• **PROBLEM DESCRIPTION**
Extract each line in the material below that contains the string "height".

## begin DATA EXCERPTS

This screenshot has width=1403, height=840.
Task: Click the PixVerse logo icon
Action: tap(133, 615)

## end DATA EXCERPTS
## begin DATA EXCERPTS

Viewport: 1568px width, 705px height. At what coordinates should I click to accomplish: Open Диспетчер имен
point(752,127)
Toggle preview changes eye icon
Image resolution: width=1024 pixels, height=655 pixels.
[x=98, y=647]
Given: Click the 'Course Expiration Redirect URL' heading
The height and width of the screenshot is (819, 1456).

## end DATA EXCERPTS

• **RESULT BELOW**
This screenshot has width=1403, height=840.
Viewport: 1568px width, 705px height. At what coordinates should I click to accomplish: Open Диспетчер имен
Image resolution: width=1024 pixels, height=655 pixels.
The height and width of the screenshot is (819, 1456).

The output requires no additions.